明知此事,安和乔应当愿赌服输的兑现承诺,毕竟,当初是她自己亲口定下赌约的。但安明若还是依言替其求情,对安知虞道。

    “不过是姊妹间的玩笑话罢了,四妹妹还小,何故与她较真,能见你有此长进,二姐和小乔都替你高兴呢。”

    闻言,安知虞有些失笑,怎么?如今安和乔输了,这赌约就是玩笑话了?若是她输了,只怕就是一群人嚷着要她兑现赌约,否则,就该说她安知虞输不起,抵赖不认账。

    “怎会是玩笑话呢?君子一言,驷马难追,我们可是正正经经的打赌,太学院众学子可都晓得呢。”她略有不满地撇了撇嘴角,并未打算让步,“还是说,二姐姐也觉着,人可言之无信,不必遵守诺言?”

    安明若再无话说,若再求情多劝,便显得她教唆妹妹做言而无信之人了。

    想了想,安知虞又偏头道,“不会是四妹妹想抵赖,又不好明说,故而让二姐姐来说这番话吧?”

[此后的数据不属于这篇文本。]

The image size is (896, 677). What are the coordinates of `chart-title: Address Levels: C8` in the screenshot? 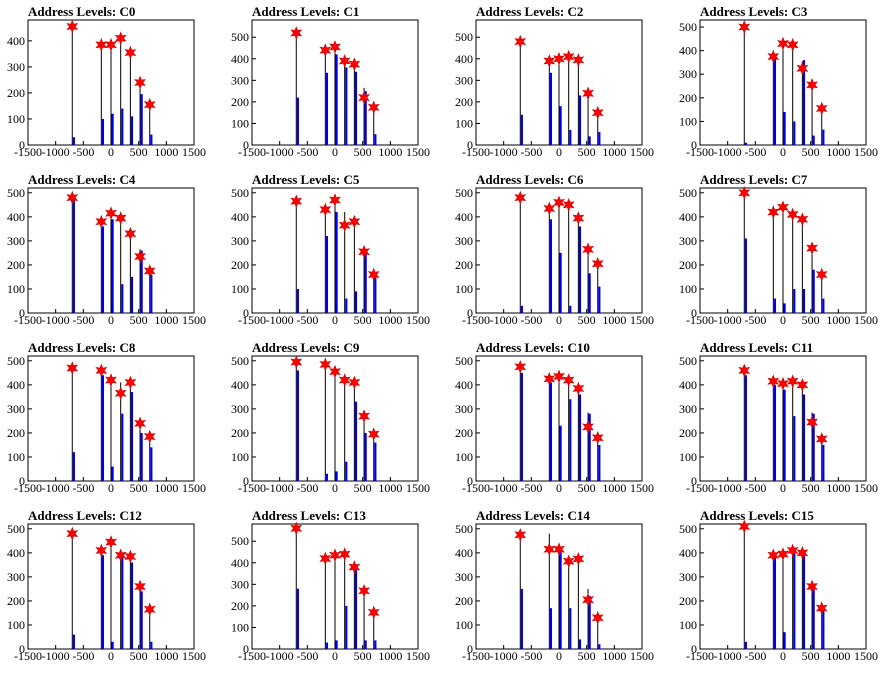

    被她一语点破,安和乔面色赧颜,梗着脖子站出来,“我、我才没抵赖呢!”

    “那就好。”安知虞抬了抬下巴,一挥手,身后桃酥和巨胜奴几名婢女蜂拥而上,将安和乔按住。

    安和乔大惊,“你们作甚么?”

    “当然是兑现赌约呀。”安知虞慢条斯理地,拿着蘸满浓墨的笔上前,左手捏在人秀气的下巴上,右手行云流水在脸颊写下俩字。

    蠢笨。

    写完满意地点点头,认真观摩道:“嗯,许久写字未曾这般顺手了,还得多谢四妹妹,这般圆润的大脸盘子……”

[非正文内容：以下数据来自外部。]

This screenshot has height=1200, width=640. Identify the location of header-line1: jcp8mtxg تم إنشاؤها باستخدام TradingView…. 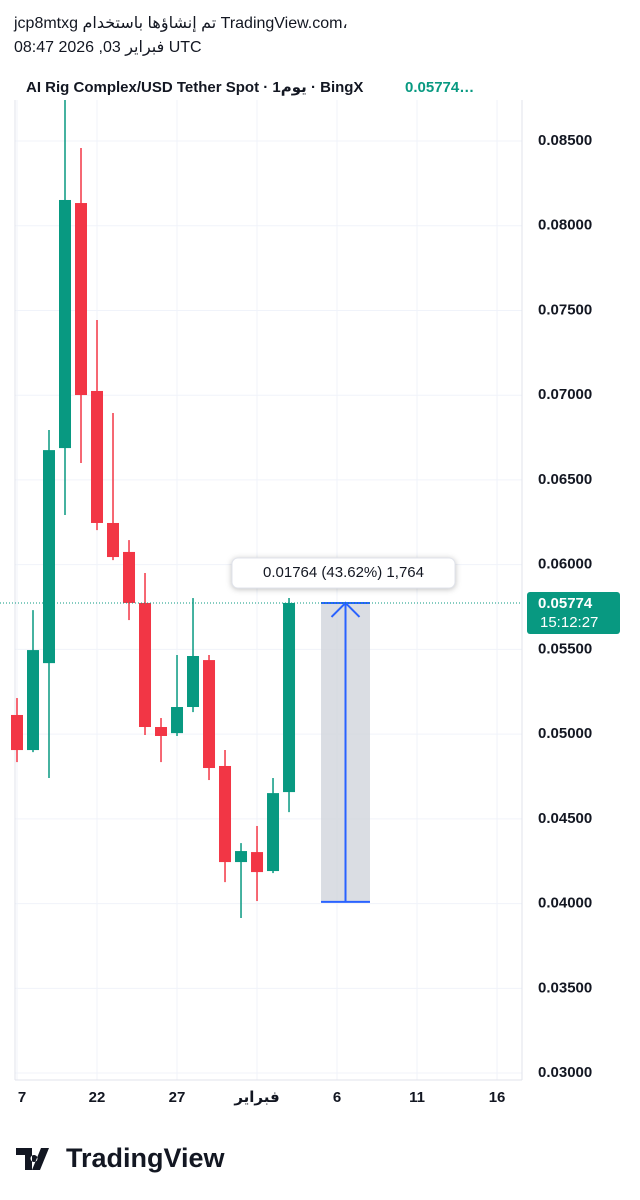
(180, 24).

    她专挑能气安和乔的话来说,瞧着小丫头被她气得脸色阵红阵黑的,很是有趣。

    安和乔差点咬碎一口银牙,又深觉委屈不已,几次看向安明若,可后者错开视线,并不再多言语,再无人可帮她说话,可偏偏这又是自己主动提出的赌约……

    捉弄完人,安知虞乐不可支,就连司徒博士枯燥乏味的授课,也听出几分趣意来。

    这样的好心情,持续到下午骑射课上。

    今日春光明媚,天气晴朗,国子学与太学院凑巧都在骑射场上,一时间热闹非凡。

    自午后,便再也没见着安和乔人,估摸着是觉得丢脸躲起来了。

    骑射场上是儿郎们的天下,女孩们大多是不愿上场骑马射箭的,一是嫌累,二是那些京门闺秀们,怕有损自己娴静文雅的形象。

    瞧着不远处望台上,三三两两聚众窃窃私语的娇花们,顾横云摇头感叹。

    “想当初北唐朝立国之初,亦是万千铁骑征战八方,亦有如霍瑶将军那样名垂青史的巾帼女将,如今的小娘子们,就连跨鞍挥仗,都是骑驴,更别谈骑射了,怕是连弓都拉不开。”

    宋骄娇对此略有微词,因为她恰好就是,只会驴鞠而不擅骑马的那一类,箭术就更别提了,毕竟堂堂公主,学这些也无用。